> **Work to complete**
Tally the lines of the data that contain the string "pixels", treating case as significant. Give only the number.

Item position entries
· · ·
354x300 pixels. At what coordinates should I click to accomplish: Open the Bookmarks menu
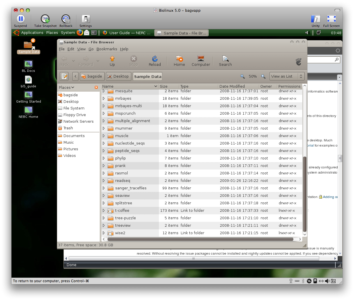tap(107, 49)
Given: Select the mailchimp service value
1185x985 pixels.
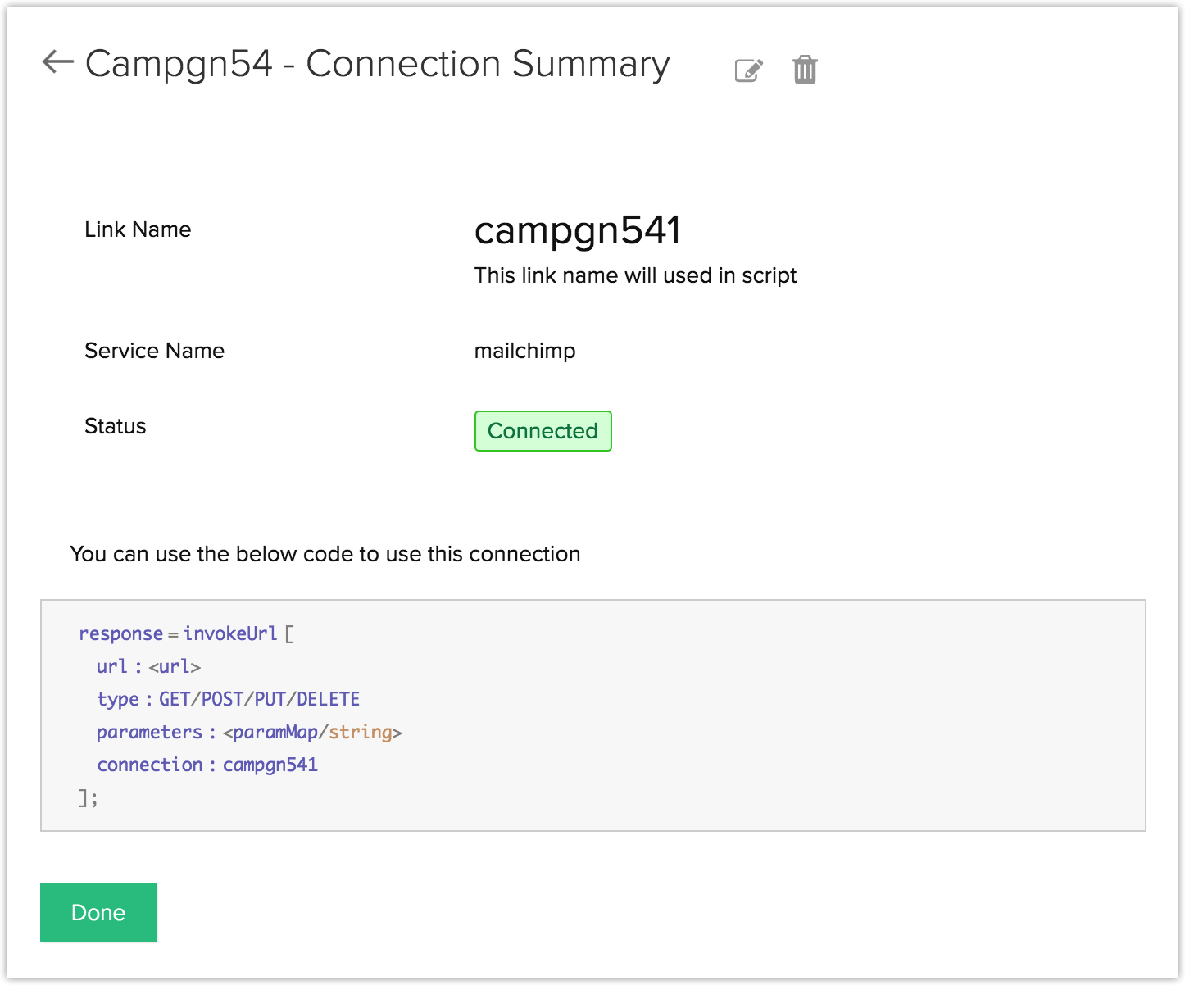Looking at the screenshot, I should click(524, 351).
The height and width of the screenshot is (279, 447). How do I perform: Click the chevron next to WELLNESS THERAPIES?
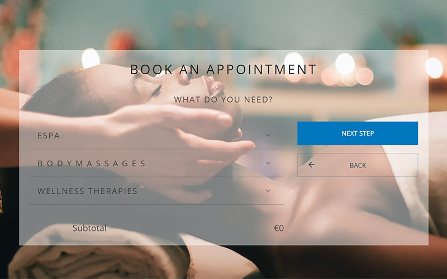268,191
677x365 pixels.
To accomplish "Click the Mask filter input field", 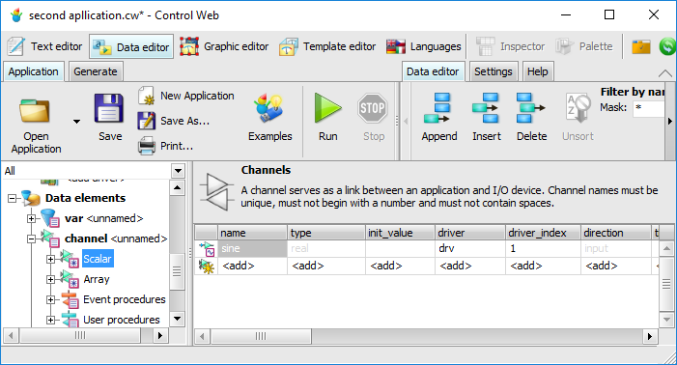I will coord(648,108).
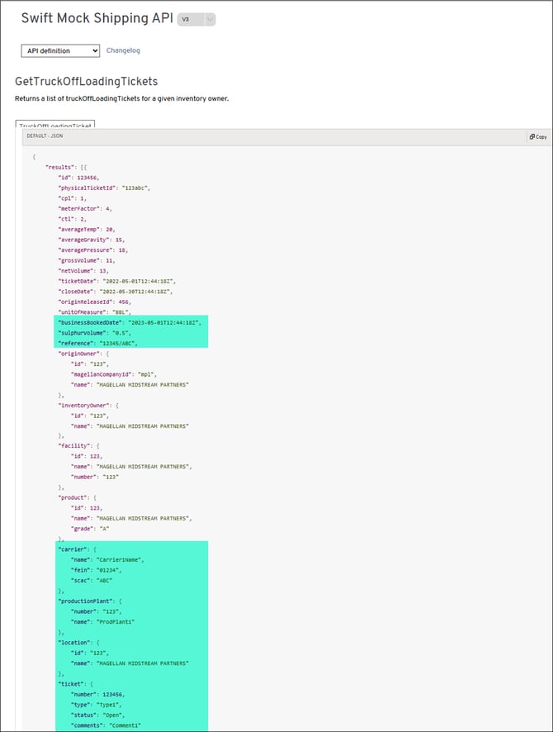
· · ·
> **Exercise result**
3